Born in Korea’s Joseon era, more than 200 years ago, Kim Mandeok was the youngest of two sons and one daughter from a poor family. When she was twelve, her parents died of plague and she was given to a retired “gisaeng,” a female entertainer and servant for aristocrats. At the age of 18, Mandeok graduated to become a gisaeng herself, in the county of Jeju-mok. When she turned 23, she was reinstated as an ordinary citizen in accordance with her original family register.

¡ã Photo courtesy Jeju Special Self-Governing Province

Mandeok went on to open a merchants’ inn and also a commission agency for port trade outside the East Gate of Jeju Castle. There, she sold Jeju specialties such as horsehair, sea mustard, abalone and ox bezoar to Seoul and other regions. She also supplied Jeju women from the aristocratic or “yangban” class with cloth, accessories, and cosmetics. In this way, Mandeok amassed a great fortune.

Then, after consecutive poor harvests over five years from 1790, about a third of the Jeju people starved to death from a total of 65,000. As such, in 1794, in the 18th year of King Jeongjo’s reign, Mandeok chartered a ship and purchased 1,000 sacks of rice and crops, exhausting all her wealth. She distributed the food to the starving Jeju people.

When the Jeju governor reported her good deeds to the royal court, King Jeongjo gave her the title of “Uinyeobansu,” the highest government post for a female. Mandeok met King Jeongjo in person in 1796 and also made a sightseeing trip to Mt. Geumgang on the mainland, which was considered a sacred site at that time.

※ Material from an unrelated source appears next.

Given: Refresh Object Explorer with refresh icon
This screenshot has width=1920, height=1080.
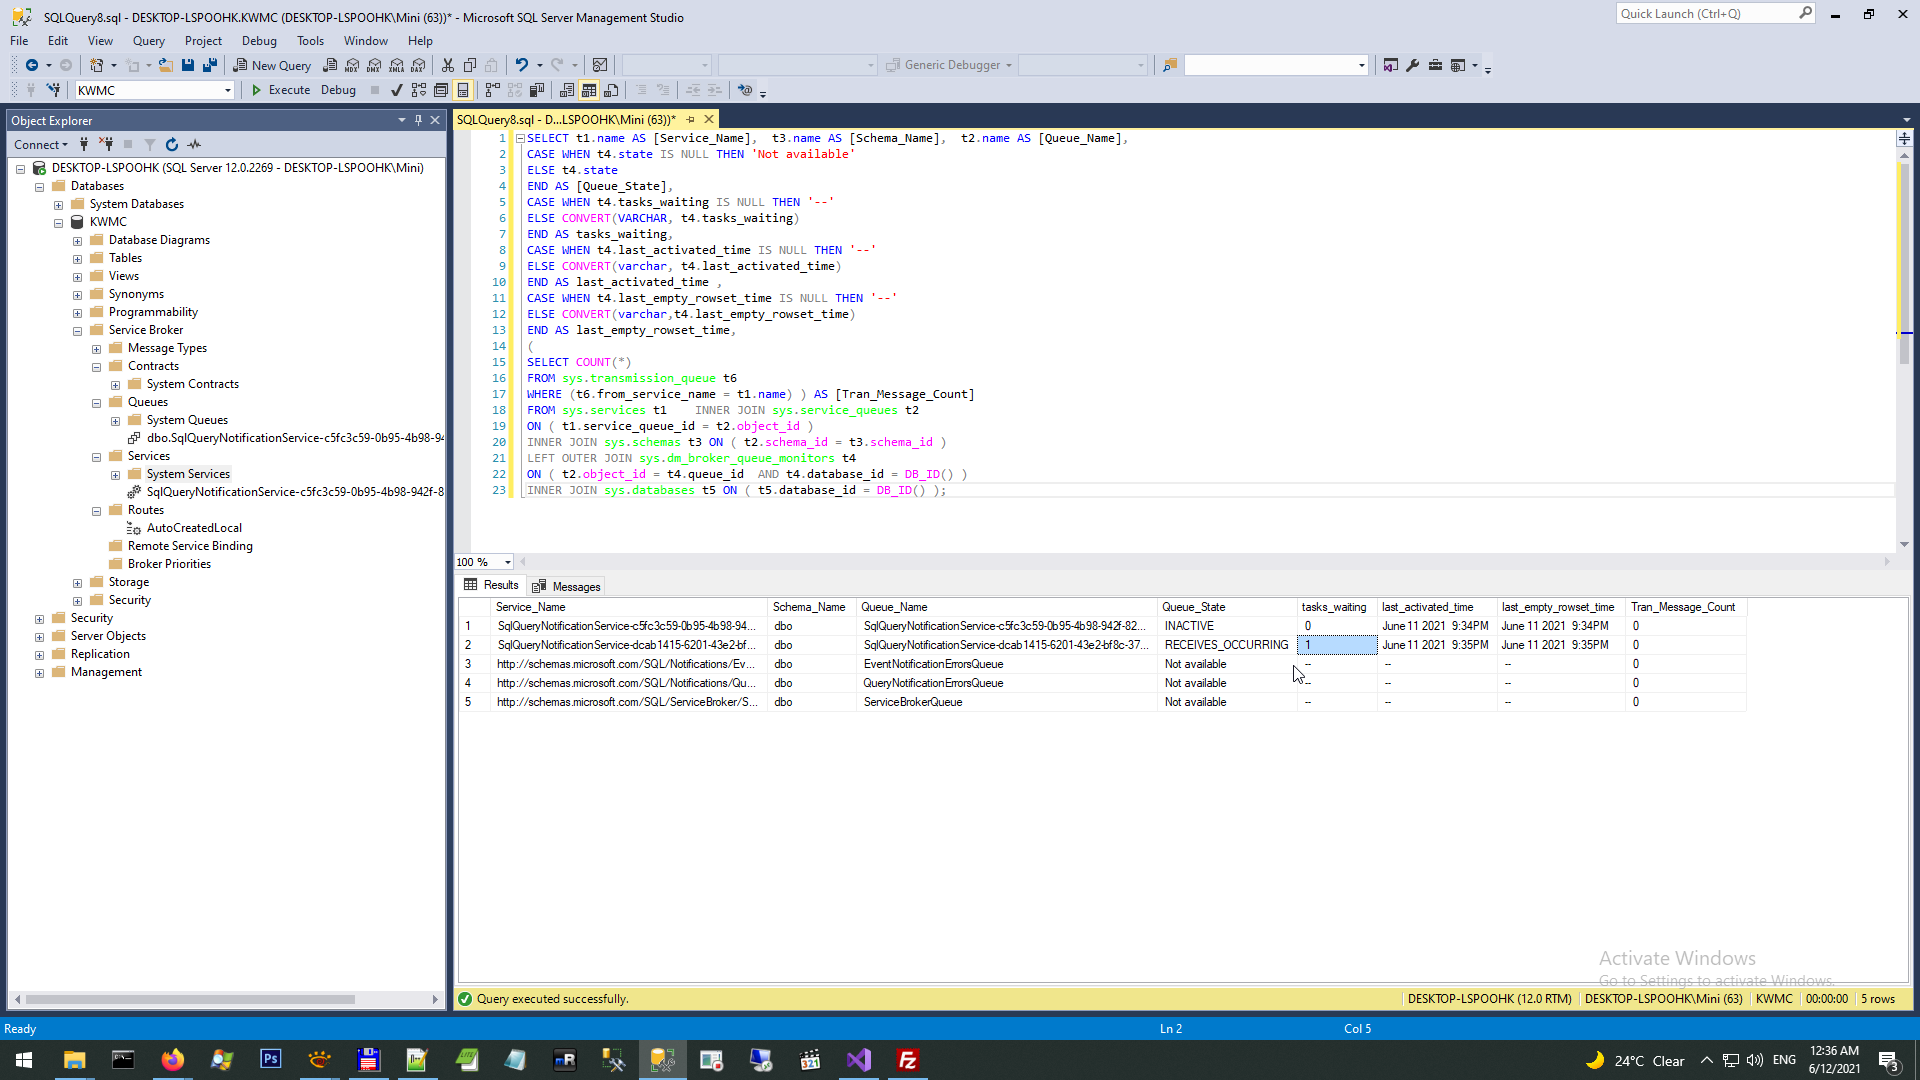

In 2002, Go Doo-shim, her career now 30 years old, walked around Jeju Island for eight days to raise money to build a Jeju Artists’ Center. In 2003, she gave generously to establish the “Kim Mandeok Memorial Society” in partnership with Dr. Yang Won-chan. In 2009, she almost gave up one of her acting roles in order to join in the “Mandeok rice collection,” before in 2010, at 59 years of age, she played the mentor ‘halmang’ and narrated the role of the protagonist again, Kim Mandeok, for the epic KBS drama, “The Great Merchant.”

Events held by the Mandeok Memorial Society provoked great sympathy among Korean citizens’ as they promoted the deeds of Mandeok. Schools were even constructed for illiterate children in rural Vietnam in 2012, with 450 million won and 900 million from the rice collection campaigns funding Khanh Hoa Jeju Elementary School and Van Phu Mandeok Middle School, respectively.

Then, last May, the International Federation of Business and Professional Women International Congress was held at the ICC Jeju, highlighting Kim Mandeok’s life as a “Woman Leader” and iconic businesswoman in Korea. Hundreds of women leaders from more than 60 countries at the congress agreed that Kim Mandeok was the first female “CEO of Korea” who, as a common islander, overcame discrimination in a Joseon-era, male-dominated society to show “noblesse oblige” by her actions.

This led to the formation of the “Kim Mandeok Memorial Society” and BPW International even created an annual “Kim Mandeok Award” to recognize two outstanding international women in the business and charity sectors.

The message is clear: Kim Mandeok’s life of sharing with those in need is timeless, universal and flourishing.